__Your goal__
Transcribe only the lines of the listing below from the one holding "Given: Click the" through the one holding "The height and", inclusive, without any change.

__Records shown__

**********

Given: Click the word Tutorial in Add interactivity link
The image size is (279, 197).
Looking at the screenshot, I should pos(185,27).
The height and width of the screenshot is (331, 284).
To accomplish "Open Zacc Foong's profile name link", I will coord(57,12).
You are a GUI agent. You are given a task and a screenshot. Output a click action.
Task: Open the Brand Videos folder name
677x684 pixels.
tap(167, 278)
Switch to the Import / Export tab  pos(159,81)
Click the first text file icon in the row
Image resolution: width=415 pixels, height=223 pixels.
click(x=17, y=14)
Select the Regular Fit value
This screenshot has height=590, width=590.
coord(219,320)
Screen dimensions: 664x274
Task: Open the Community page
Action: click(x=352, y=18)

**********

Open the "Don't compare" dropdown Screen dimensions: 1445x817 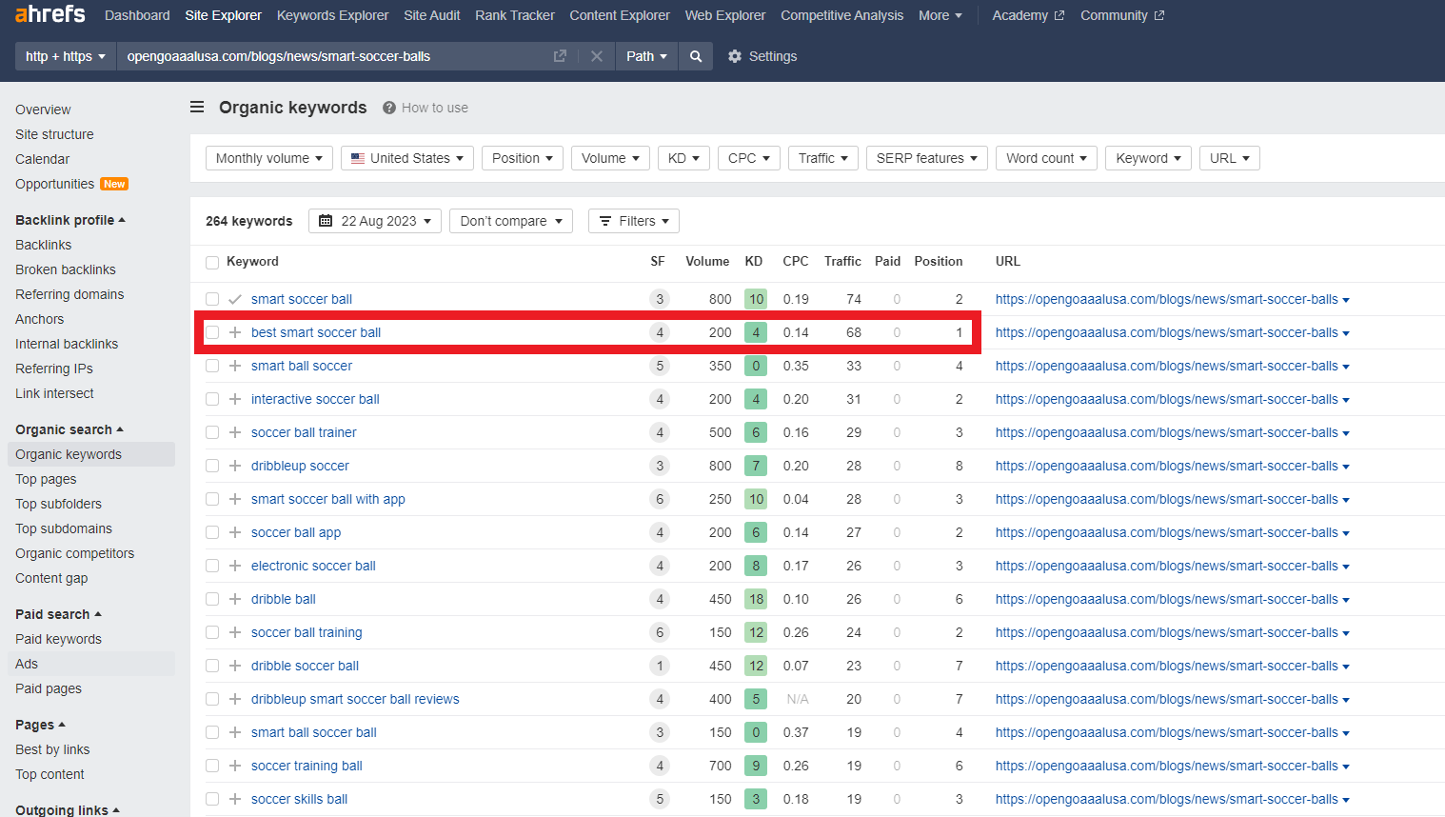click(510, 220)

**********

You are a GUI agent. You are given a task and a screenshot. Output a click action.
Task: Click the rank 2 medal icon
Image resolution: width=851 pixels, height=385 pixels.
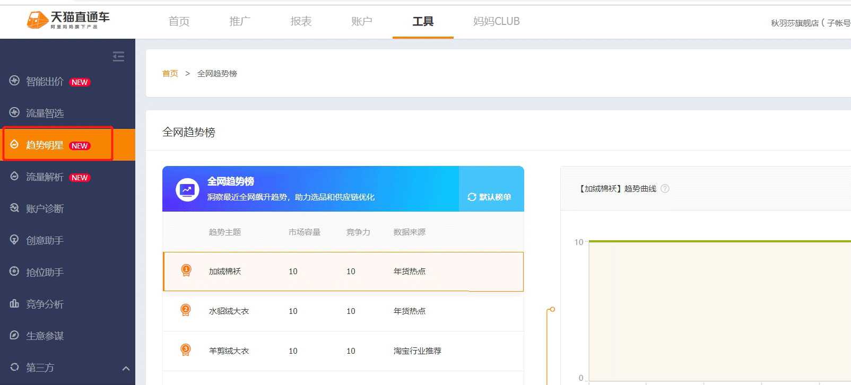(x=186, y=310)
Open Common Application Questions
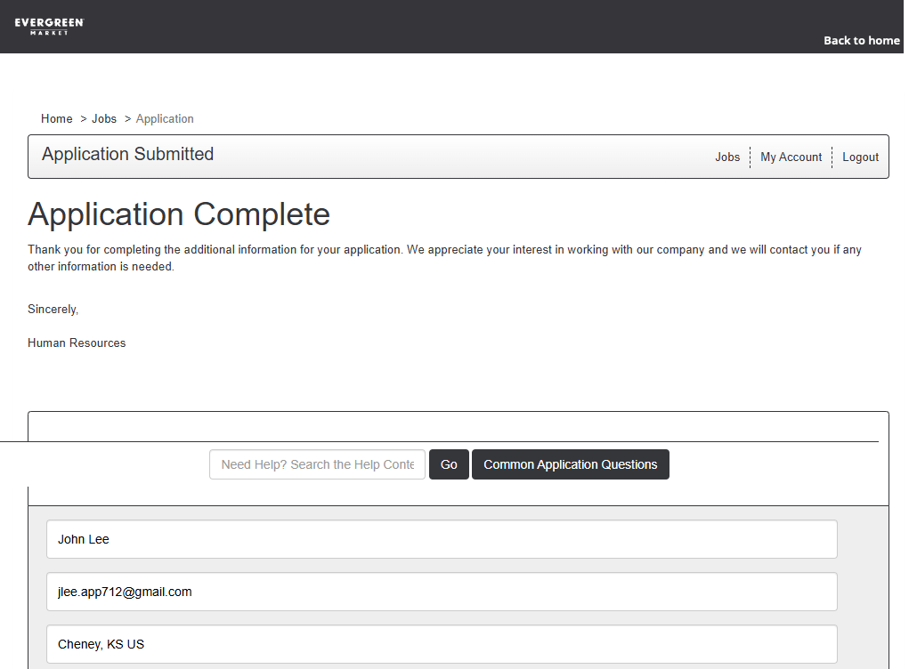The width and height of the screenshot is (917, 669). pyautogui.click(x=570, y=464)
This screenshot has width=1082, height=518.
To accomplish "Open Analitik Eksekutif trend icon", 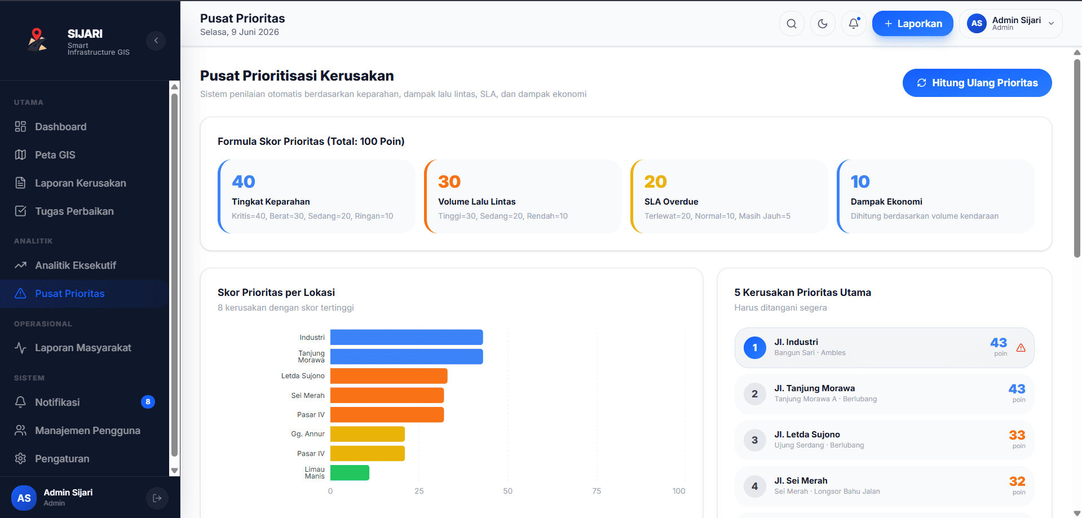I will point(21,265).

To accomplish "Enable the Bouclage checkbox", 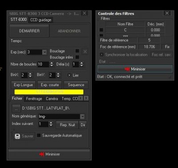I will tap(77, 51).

**********

__Exercise result__
Given: Click the word Tutorial in Add interactivity link
The image size is (279, 197).
Looking at the screenshot, I should pos(185,27).
The height and width of the screenshot is (331, 284).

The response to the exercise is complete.